Required work |
Nothing in the data may be altered; copy it all exactly.

Saved entries
• • • • •

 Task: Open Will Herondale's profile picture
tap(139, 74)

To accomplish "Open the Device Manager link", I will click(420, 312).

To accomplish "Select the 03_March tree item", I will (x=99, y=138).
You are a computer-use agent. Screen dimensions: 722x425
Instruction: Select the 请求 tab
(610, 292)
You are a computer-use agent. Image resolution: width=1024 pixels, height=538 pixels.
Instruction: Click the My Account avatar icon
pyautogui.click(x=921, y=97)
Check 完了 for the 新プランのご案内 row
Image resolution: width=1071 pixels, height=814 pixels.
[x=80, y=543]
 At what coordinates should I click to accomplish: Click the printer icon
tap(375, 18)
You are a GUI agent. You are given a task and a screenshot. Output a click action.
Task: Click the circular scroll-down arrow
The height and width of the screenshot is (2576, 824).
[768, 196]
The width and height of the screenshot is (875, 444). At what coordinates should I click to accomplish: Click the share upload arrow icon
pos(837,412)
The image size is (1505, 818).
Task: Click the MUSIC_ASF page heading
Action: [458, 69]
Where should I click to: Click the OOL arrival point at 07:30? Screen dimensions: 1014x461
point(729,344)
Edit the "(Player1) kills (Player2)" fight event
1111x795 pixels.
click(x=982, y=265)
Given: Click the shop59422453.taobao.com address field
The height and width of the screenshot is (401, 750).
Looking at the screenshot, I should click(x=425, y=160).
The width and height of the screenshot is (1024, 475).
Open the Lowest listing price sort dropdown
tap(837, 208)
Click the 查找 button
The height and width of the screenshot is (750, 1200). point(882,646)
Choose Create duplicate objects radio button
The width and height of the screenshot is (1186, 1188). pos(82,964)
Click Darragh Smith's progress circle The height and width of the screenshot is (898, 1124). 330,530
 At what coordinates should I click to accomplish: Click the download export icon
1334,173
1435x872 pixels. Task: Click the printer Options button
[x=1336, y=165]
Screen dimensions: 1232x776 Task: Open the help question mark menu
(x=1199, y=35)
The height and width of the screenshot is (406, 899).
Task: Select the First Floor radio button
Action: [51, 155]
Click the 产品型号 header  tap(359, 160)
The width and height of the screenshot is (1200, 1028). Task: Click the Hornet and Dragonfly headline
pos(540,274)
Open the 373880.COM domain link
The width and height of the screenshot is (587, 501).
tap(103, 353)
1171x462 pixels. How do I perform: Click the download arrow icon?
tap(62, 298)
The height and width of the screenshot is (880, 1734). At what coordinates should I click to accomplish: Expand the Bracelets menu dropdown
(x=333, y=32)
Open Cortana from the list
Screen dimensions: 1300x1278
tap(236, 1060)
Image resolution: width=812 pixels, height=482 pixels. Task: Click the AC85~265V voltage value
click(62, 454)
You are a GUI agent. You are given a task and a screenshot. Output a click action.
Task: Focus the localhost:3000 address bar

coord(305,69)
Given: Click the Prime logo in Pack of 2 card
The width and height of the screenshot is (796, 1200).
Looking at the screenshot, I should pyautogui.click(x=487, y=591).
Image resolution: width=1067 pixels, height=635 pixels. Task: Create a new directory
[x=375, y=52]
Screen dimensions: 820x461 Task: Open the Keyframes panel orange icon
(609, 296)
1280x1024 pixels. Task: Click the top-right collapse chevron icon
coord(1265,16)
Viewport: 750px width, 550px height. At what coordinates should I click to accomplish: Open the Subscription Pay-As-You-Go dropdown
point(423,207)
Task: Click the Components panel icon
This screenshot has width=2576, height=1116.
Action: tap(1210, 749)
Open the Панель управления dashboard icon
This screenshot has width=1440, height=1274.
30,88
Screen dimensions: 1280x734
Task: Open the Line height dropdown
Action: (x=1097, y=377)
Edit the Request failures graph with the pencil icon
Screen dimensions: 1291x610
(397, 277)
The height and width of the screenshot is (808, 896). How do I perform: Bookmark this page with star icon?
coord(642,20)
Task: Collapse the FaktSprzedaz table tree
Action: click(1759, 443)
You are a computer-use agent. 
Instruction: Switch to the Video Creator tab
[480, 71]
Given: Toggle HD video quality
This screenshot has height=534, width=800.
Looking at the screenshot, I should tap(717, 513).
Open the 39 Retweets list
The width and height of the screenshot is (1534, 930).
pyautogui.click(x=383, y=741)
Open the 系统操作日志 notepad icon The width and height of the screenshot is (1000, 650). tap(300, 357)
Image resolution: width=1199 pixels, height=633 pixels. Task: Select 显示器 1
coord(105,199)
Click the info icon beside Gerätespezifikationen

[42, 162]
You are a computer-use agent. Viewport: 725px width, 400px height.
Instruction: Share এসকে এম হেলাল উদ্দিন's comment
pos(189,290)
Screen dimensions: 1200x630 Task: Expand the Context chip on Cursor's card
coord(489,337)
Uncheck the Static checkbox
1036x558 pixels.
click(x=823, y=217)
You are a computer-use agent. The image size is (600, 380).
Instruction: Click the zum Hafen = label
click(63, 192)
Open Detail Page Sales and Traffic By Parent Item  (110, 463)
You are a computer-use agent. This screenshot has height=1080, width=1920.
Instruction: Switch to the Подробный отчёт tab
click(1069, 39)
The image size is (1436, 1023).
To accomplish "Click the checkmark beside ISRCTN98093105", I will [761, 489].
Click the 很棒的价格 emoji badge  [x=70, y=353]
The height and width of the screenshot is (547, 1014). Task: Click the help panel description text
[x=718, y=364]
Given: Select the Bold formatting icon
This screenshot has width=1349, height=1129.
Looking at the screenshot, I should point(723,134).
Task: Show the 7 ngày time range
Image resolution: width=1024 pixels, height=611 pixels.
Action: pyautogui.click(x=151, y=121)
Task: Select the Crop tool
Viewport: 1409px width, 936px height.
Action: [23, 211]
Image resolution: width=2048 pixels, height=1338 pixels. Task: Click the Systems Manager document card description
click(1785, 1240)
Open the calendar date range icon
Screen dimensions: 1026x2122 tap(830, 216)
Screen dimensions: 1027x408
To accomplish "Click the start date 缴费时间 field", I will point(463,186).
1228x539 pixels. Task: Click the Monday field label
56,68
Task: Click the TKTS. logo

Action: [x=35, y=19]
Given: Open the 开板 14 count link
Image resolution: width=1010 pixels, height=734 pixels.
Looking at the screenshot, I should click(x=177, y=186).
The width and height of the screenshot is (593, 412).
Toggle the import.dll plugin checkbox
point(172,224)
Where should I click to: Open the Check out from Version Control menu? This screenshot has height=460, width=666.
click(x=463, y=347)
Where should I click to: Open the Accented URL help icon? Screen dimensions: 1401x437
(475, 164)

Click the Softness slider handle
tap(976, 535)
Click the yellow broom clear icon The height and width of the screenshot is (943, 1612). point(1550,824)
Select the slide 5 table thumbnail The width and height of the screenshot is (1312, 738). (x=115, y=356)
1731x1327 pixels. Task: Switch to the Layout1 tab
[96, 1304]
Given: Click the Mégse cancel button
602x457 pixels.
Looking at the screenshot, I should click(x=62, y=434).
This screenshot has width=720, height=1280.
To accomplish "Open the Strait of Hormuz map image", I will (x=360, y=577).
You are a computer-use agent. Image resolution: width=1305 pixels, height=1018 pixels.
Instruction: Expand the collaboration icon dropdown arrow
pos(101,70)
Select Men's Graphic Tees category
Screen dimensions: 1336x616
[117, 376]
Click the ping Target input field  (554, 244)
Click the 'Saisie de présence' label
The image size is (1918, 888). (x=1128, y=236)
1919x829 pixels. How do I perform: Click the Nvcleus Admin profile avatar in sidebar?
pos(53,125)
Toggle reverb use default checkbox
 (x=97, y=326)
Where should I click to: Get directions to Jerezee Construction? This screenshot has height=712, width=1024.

• • • • •

Solution |
 Task: Open Will Herondale's profile picture
tap(139, 74)

To accomplish "Open the Device Manager link", I will click(420, 312).

To accomplish "Select the 03_March tree item", I will (x=99, y=138).
You are a computer-use agent. Screen dimensions: 722x425
Instruction: Select the 请求 tab
(610, 292)
You are a computer-use agent. Image resolution: width=1024 pixels, height=538 pixels.
Instruction: Click the My Account avatar icon
pyautogui.click(x=921, y=97)
Check 完了 for the 新プランのご案内 row
Image resolution: width=1071 pixels, height=814 pixels.
[x=80, y=543]
 At what coordinates should I click to accomplish: Click the printer icon
tap(375, 18)
You are a GUI agent. You are given a task and a screenshot. Output a click action.
Task: Click the circular scroll-down arrow
The height and width of the screenshot is (2576, 824).
[768, 196]
The width and height of the screenshot is (875, 444). At what coordinates should I click to accomplish: Click the share upload arrow icon
pos(837,412)
The image size is (1505, 818).
Task: Click the MUSIC_ASF page heading
Action: [458, 69]
Where should I click to: Click the OOL arrival point at 07:30? Screen dimensions: 1014x461
point(729,344)
Edit the "(Player1) kills (Player2)" fight event
1111x795 pixels.
click(x=982, y=265)
Given: Click the shop59422453.taobao.com address field
The height and width of the screenshot is (401, 750).
Looking at the screenshot, I should click(x=425, y=160).
The width and height of the screenshot is (1024, 475).
Open the Lowest listing price sort dropdown
tap(837, 208)
Click the 查找 button
The height and width of the screenshot is (750, 1200). point(882,646)
Choose Create duplicate objects radio button
The width and height of the screenshot is (1186, 1188). pos(82,964)
Click Darragh Smith's progress circle The height and width of the screenshot is (898, 1124). 330,530
 At what coordinates should I click to accomplish: Click the download export icon
1334,173
1435x872 pixels. Task: Click the printer Options button
[x=1336, y=165]
Screen dimensions: 1232x776 Task: Open the help question mark menu
(x=1199, y=35)
The height and width of the screenshot is (406, 899).
Task: Select the First Floor radio button
Action: [51, 155]
Click the 产品型号 header  tap(359, 160)
The width and height of the screenshot is (1200, 1028). Task: Click the Hornet and Dragonfly headline
pos(540,274)
Open the 373880.COM domain link
The width and height of the screenshot is (587, 501).
tap(103, 353)
1171x462 pixels. How do I perform: Click the download arrow icon?
tap(62, 298)
The height and width of the screenshot is (880, 1734). At what coordinates should I click to accomplish: Expand the Bracelets menu dropdown
(x=333, y=32)
Open Cortana from the list
Screen dimensions: 1300x1278
tap(236, 1060)
Image resolution: width=812 pixels, height=482 pixels. Task: Click the AC85~265V voltage value
click(62, 454)
You are a GUI agent. You are given a task and a screenshot. Output a click action.
Task: Focus the localhost:3000 address bar

coord(305,69)
Given: Click the Prime logo in Pack of 2 card
The width and height of the screenshot is (796, 1200).
Looking at the screenshot, I should pyautogui.click(x=487, y=591).
Image resolution: width=1067 pixels, height=635 pixels. Task: Create a new directory
[x=375, y=52]
Screen dimensions: 820x461 Task: Open the Keyframes panel orange icon
(609, 296)
1280x1024 pixels. Task: Click the top-right collapse chevron icon
coord(1265,16)
Viewport: 750px width, 550px height. At what coordinates should I click to accomplish: Open the Subscription Pay-As-You-Go dropdown
point(423,207)
Task: Click the Components panel icon
This screenshot has width=2576, height=1116.
Action: tap(1210, 749)
Open the Панель управления dashboard icon
This screenshot has width=1440, height=1274.
30,88
Screen dimensions: 1280x734
Task: Open the Line height dropdown
Action: (x=1097, y=377)
Edit the Request failures graph with the pencil icon
Screen dimensions: 1291x610
(397, 277)
The height and width of the screenshot is (808, 896). How do I perform: Bookmark this page with star icon?
coord(642,20)
Task: Collapse the FaktSprzedaz table tree
Action: click(1759, 443)
You are a computer-use agent. 
Instruction: Switch to the Video Creator tab
[480, 71]
Given: Toggle HD video quality
This screenshot has height=534, width=800.
Looking at the screenshot, I should tap(717, 513).
Open the 39 Retweets list
The width and height of the screenshot is (1534, 930).
pyautogui.click(x=383, y=741)
Open the 系统操作日志 notepad icon The width and height of the screenshot is (1000, 650). tap(300, 357)
Image resolution: width=1199 pixels, height=633 pixels. Task: Select 显示器 1
coord(105,199)
Click the info icon beside Gerätespezifikationen

[42, 162]
You are a computer-use agent. Viewport: 725px width, 400px height.
Instruction: Share এসকে এম হেলাল উদ্দিন's comment
pos(189,290)
Screen dimensions: 1200x630 Task: Expand the Context chip on Cursor's card
coord(489,337)
Uncheck the Static checkbox
1036x558 pixels.
click(x=823, y=217)
You are a computer-use agent. The image size is (600, 380).
Instruction: Click the zum Hafen = label
click(63, 192)
Open Detail Page Sales and Traffic By Parent Item  (110, 463)
You are a computer-use agent. This screenshot has height=1080, width=1920.
Instruction: Switch to the Подробный отчёт tab
click(1069, 39)
The image size is (1436, 1023).
To accomplish "Click the checkmark beside ISRCTN98093105", I will [761, 489].
Click the 很棒的价格 emoji badge  [x=70, y=353]
The height and width of the screenshot is (547, 1014). Task: Click the help panel description text
[x=718, y=364]
Given: Select the Bold formatting icon
This screenshot has width=1349, height=1129.
Looking at the screenshot, I should point(723,134).
Task: Show the 7 ngày time range
Image resolution: width=1024 pixels, height=611 pixels.
Action: pyautogui.click(x=151, y=121)
Task: Select the Crop tool
Viewport: 1409px width, 936px height.
Action: [23, 211]
Image resolution: width=2048 pixels, height=1338 pixels. Task: Click the Systems Manager document card description
click(1785, 1240)
Open the calendar date range icon
Screen dimensions: 1026x2122 tap(830, 216)
Screen dimensions: 1027x408
To accomplish "Click the start date 缴费时间 field", I will point(463,186).
1228x539 pixels. Task: Click the Monday field label
56,68
Task: Click the TKTS. logo

Action: [x=35, y=19]
Given: Open the 开板 14 count link
Image resolution: width=1010 pixels, height=734 pixels.
Looking at the screenshot, I should click(x=177, y=186).
The width and height of the screenshot is (593, 412).
Toggle the import.dll plugin checkbox
point(172,224)
Where should I click to: Open the Check out from Version Control menu? This screenshot has height=460, width=666.
click(x=463, y=347)
Where should I click to: Open the Accented URL help icon? Screen dimensions: 1401x437
(475, 164)

Click the Softness slider handle
tap(976, 535)
Click the yellow broom clear icon The height and width of the screenshot is (943, 1612). point(1550,824)
Select the slide 5 table thumbnail The width and height of the screenshot is (1312, 738). (x=115, y=356)
1731x1327 pixels. Task: Switch to the Layout1 tab
[96, 1304]
Given: Click the Mégse cancel button
602x457 pixels.
Looking at the screenshot, I should click(x=62, y=434).
This screenshot has width=720, height=1280.
To accomplish "Open the Strait of Hormuz map image", I will (x=360, y=577).
You are a computer-use agent. Image resolution: width=1305 pixels, height=1018 pixels.
Instruction: Expand the collaboration icon dropdown arrow
pos(101,70)
Select Men's Graphic Tees category
Screen dimensions: 1336x616
[117, 376]
Click the ping Target input field  (554, 244)
Click the 'Saisie de présence' label
The image size is (1918, 888). (x=1128, y=236)
1919x829 pixels. How do I perform: Click the Nvcleus Admin profile avatar in sidebar?
pos(53,125)
Toggle reverb use default checkbox
 (x=97, y=326)
Where should I click to: Get directions to Jerezee Construction? This screenshot has height=712, width=1024.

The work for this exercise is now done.